In the article below about retaining baby boomers, rewrite everything from "It's a matter" down to "to work strategies.", changing "arithmetic" to "mathematics".

- Page excerpt
========================================================================

Handle with Care: You May Need Those Aging Baby Boomers

by Margaret Clark

Not so many years ago, if an HR department thought at all about its company's over-50 workforce, it probably was in connection with downsizing and early retirement packages or long-term care insurance. Nowadays, if you are not already head to head with top management plotting how to retain your company's baby boomer contingent and scheming over ways to recruit even older workers, your head must be someplace else. In the proverbial sand, maybe?

It's a matter of simple arithmetic. The baby boom generation represents 18 years of population explosion during the years 1946 to 1964. The first of 78 million baby boomers turned 50 years old on January 1, 1996. The percentage of workers age 55 and older will grow twice as fast as the total labor force and will amount to 14 percent of the U.S. labor force by the year 2005.

That's the big picture, but you need to look at the numbers within your own organization right now. "How important are baby boomers to your company?" asks Richard Pimentel, senior partner in Milt Wright Associates, a California-based consulting firm specializing in disability management and return to work strategies.

What percentage of your workforce do boomers comprise? What proportion of the company's skills and knowledge resides among them? If you conclude that your company must keep baby boomers on the job as part of a survival plan, then you have some work to do.

========================================================================

- Material provided
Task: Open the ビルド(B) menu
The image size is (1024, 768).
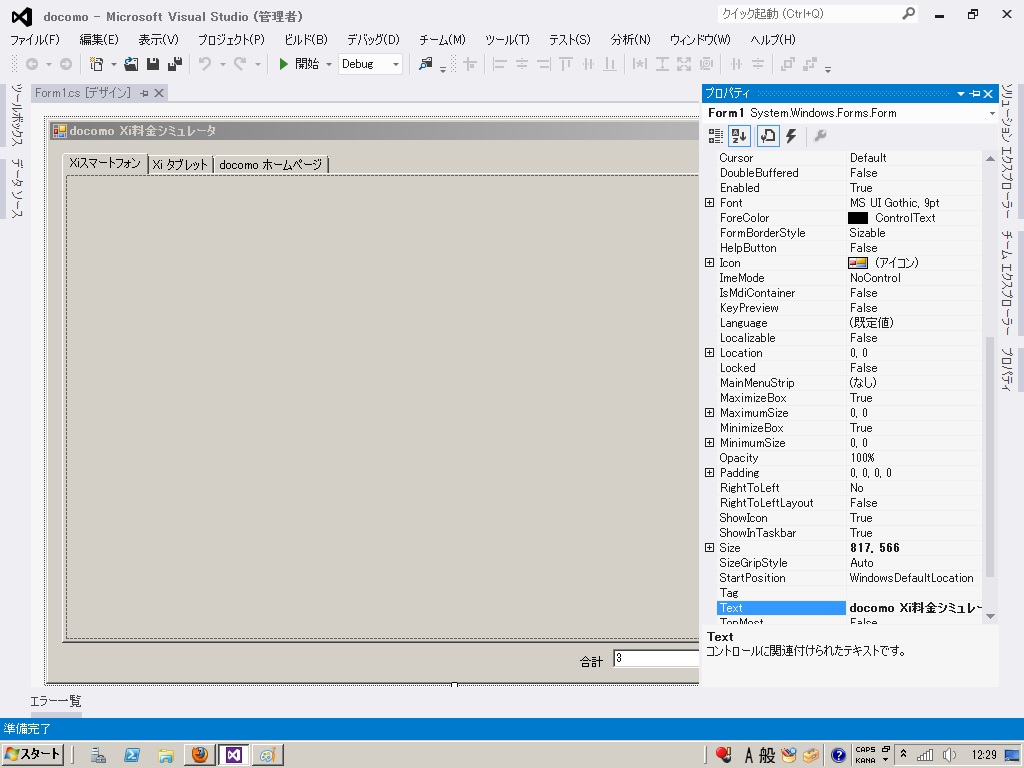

========================================================================

- Result for this exercise
It's a matter of simple mathematics. The baby boom generation represents 18 years of population explosion during the years 1946 to 1964. The first of 78 million baby boomers turned 50 years old on January 1, 1996. The percentage of workers age 55 and older will grow twice as fast as the total labor force and will amount to 14 percent of the U.S. labor force by the year 2005.

That's the big picture, but you need to look at the numbers within your own organization right now. "How important are baby boomers to your company?" asks Richard Pimentel, senior partner in Milt Wright Associates, a California-based consulting firm specializing in disability management and return to work strategies.